Ben remembered the time MacLane had said, “We’re the last ones, kid. In War One they flew at a fat eighty knots with a stick and a couple of push bars and a trigger. But look at the size of our check list. If they add a couple more gadgets, the ship will be too complicated for us to get it off the ground. Next they’ll take some wire and tubes and relays and make themselves a pilot. We’re the last humans who are going to fly in a war. This business of people flying airplanes is just a fad. Next year we’re obsolete.”

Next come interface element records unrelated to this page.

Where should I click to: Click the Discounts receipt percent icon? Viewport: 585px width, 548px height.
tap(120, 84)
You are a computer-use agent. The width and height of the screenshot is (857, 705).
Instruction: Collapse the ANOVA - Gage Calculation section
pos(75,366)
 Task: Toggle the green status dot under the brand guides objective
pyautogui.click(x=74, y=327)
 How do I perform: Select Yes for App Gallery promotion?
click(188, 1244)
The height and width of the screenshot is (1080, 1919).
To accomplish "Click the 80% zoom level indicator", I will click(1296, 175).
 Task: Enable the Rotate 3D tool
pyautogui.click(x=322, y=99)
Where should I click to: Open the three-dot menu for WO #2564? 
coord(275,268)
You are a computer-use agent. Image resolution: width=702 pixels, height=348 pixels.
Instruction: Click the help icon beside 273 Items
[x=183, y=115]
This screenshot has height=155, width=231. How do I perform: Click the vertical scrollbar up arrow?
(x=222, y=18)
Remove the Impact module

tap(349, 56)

It was odd how he hadn’t thought about that very much until after Dick MacLane had caught his package, and then he thought about it every time he buttoned and hooked and latched and fastened himself into his ship. He thought about how this last fallible device, this warm flesh, could be replaced by something as precision-clicking as the rest of the instruments and devices. It made the ship a little bit alien to him to think about it that way, and he lost a little of that fine, high, fat feeling of unity, of that blending of purpose and response between him and the plane.
And there had been that talk about education. “Benny,” MacLane had said, “they didn’t educate you. They conditioned you. There’s a hell of a difference. You went through your comic books and looked at television and the movies. You developed a taste for convertibles and leggy young women. Then they filled you with bits of technical knowledge and half-baked truisms—and you came out a hero, an airplane driver, a fly boy. You’re conditioned to your environment, and you’re very good at your trade, so that makes the conditioning process a success. But don’t tell me you’re an educated man, Benny. Any kind of subjective discussion makes you shy and ashamed. You fiddle and stammer. It’s so much easier to talk about what Joe did last night and what Al said to Pete. You start thinking too much, kid, and your conditioning goes to pot.”
Excerpt From: John D. MacDonald. “Flight of the Tiger.”